Sure, Belfort is a downright nasty piece of work most of the time and Leonardo DiCaprio’s performance, done at a hundred miles an hour as he embodies the hectic frenzy of his life ensures we’re aware of this, but the humour and drama ensures that we aren’t completely disconnected from events, and the laughs and wacky events arrive at blistering pace. DiCaprio works wonderfully with fellow Oscar-nominated actor Jonah Hill who takes the role of Donnie Azoff, a salesman blown away by the amount Belfort makes dealing in selling worthless stock to oblivious and often desperate customers. Hill and DiCaprio have wonderful chemistry, and there are some fantastic scenes where they are both performing at their best, working off each other to fulfil true comic and dramatic potential. A mention must also be given to a funny and sadly too short turn by the ever-rising Matthew McConaughey, genuinely becoming a powerhouse of the Hollywood scene.
One thing that can be said for ‘Wolf’ is that it’s distinctly unashamed to paint the women at the higher echelons of the financial realm as being either prostitutes or models with a penchant for expensive things. Belfort regularly exploits both these things, and Scorsese makes no effort to portray any females as anything other than trophies or sex objects to enjoy. Indeed, when Margot Robbie’s character Naomi is provided with some substantial dialogue standing up to Belfort, he is most certainly none too pleased with increasingly violent comeuppance for doing so. This sort of treatment of women together with orgy scenes that are wildly and ridiculously excessive might have made for a case that the film is unrestrainedly immoral, but it’s the fact that you can sense Scorsese’s satirical intention in the way he films the majority of these scenes, as they all add in to the pitch black comedic edge that it maintains throughout its substantial three-hour length. Belfort’s abuse of Naomi only serves to make him even more reprehensible a character, and it seems clear that ‘Wolf’ does not endorse that sort of behaviour at all through events that transpire as a result of it.

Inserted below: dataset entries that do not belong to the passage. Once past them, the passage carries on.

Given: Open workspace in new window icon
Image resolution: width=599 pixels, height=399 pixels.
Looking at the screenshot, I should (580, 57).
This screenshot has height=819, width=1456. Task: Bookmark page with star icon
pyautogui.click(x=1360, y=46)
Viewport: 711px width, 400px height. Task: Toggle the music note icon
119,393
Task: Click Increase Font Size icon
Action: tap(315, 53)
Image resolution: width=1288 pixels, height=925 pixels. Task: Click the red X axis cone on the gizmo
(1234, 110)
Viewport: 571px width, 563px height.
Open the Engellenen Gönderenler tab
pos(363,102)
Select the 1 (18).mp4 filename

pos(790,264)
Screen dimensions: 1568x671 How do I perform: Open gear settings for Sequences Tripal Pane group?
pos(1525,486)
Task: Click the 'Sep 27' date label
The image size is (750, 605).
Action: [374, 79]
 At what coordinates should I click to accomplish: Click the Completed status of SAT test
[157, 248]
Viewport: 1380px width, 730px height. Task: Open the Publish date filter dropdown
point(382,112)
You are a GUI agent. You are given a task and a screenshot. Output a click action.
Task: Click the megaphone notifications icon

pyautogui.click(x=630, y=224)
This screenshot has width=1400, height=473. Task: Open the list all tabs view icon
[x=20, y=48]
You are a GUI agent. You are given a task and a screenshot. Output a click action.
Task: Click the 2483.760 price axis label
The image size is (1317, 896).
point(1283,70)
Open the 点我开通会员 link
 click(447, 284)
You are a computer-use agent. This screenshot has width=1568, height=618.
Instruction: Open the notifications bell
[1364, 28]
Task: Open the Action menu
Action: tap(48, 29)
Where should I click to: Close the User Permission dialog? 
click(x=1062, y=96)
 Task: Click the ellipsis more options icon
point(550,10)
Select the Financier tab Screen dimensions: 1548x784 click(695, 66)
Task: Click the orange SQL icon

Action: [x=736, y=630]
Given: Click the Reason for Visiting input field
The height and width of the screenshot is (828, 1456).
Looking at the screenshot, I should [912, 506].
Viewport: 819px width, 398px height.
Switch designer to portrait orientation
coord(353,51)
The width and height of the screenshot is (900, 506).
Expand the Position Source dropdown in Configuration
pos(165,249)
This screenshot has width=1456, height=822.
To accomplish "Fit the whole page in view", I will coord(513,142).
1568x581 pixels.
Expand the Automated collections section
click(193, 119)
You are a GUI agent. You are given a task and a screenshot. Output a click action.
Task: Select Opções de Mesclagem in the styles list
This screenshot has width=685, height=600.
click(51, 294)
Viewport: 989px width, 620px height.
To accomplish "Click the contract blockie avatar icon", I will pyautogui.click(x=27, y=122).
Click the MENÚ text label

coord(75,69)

‘The Wolf of Wall Street’ certainly dances on the edge of a few lines and makes a point of displaying all the debauchery and repugnant nature of all of Belfort’s doings. The fact that this isn’t thrown up as a completely exaggerated version of aspects of Wall Street but based on the real man’s memoirs is genuinely something else, and it definitely provides us with a window in to the more destructive lifestyles of the super-rich. Regularly laugh-out-loud funny and engaging throughout, it’s a successful black comedy that is relentless in its pursuit of the ridiculous, even at the expense of quite possibly alienating some of its audience. It’s the power of the acting and a bitingly funny script that carries it over the line though, even if it is a little hard to watch at times. A resemblance to Scorsese’ mafia epic ‘Goodfellas’ is there in relation to its portrayal of a sleazy main character, but this is on a whole other level of insane, with correspondingly polarising results.